_Dataset excerpts_.
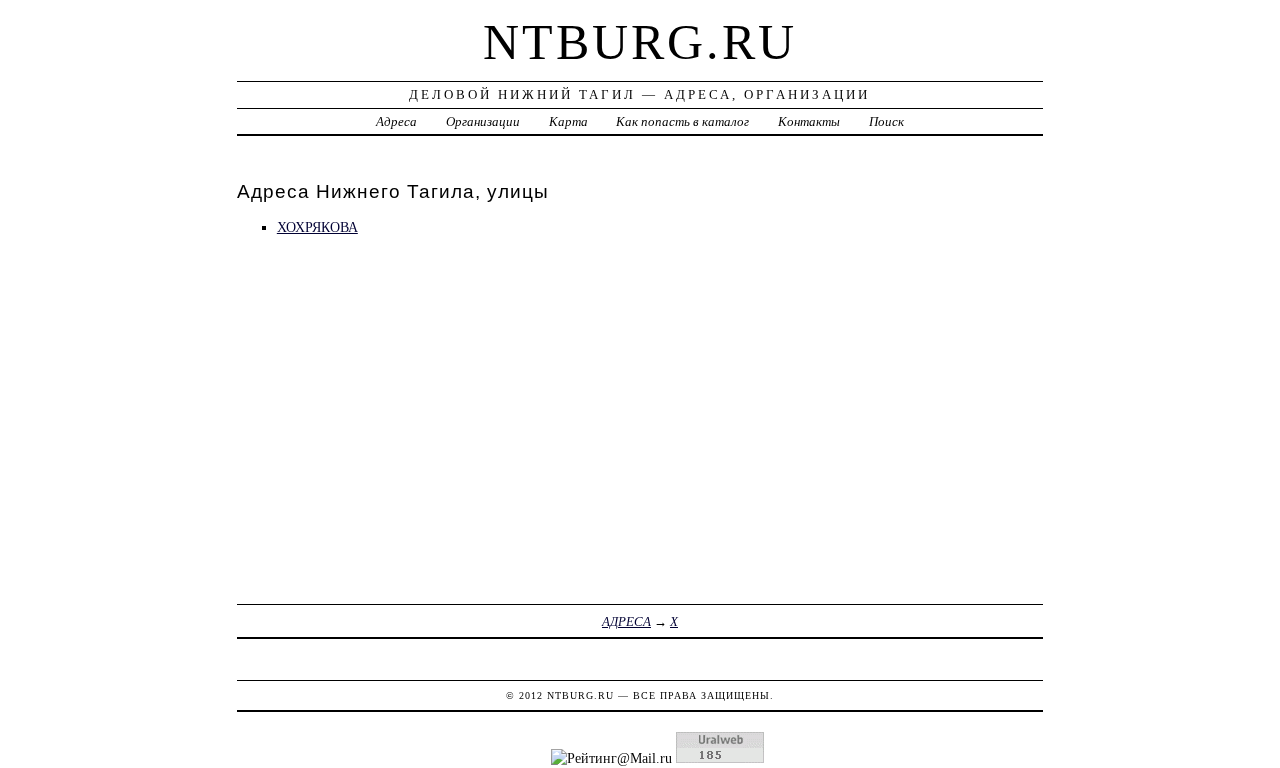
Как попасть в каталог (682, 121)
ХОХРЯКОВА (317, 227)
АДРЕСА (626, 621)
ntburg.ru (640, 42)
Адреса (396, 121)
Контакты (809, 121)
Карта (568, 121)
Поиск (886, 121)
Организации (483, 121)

* * *

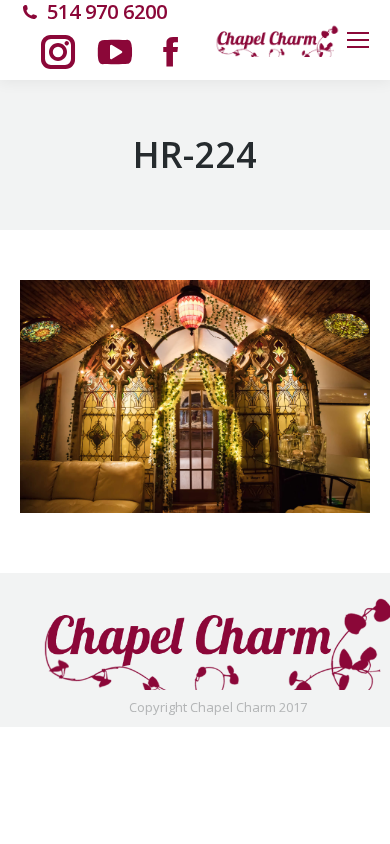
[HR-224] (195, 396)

_Aim of the task_. Above are the records; from them, give again exactly the lines from the one containing "АДРЕСА (626, 621)" through the one containing "Организации (483, 121)", both included.

_Task output_.
АДРЕСА (626, 621)
ntburg.ru (640, 42)
Адреса (396, 121)
Контакты (809, 121)
Карта (568, 121)
Поиск (886, 121)
Организации (483, 121)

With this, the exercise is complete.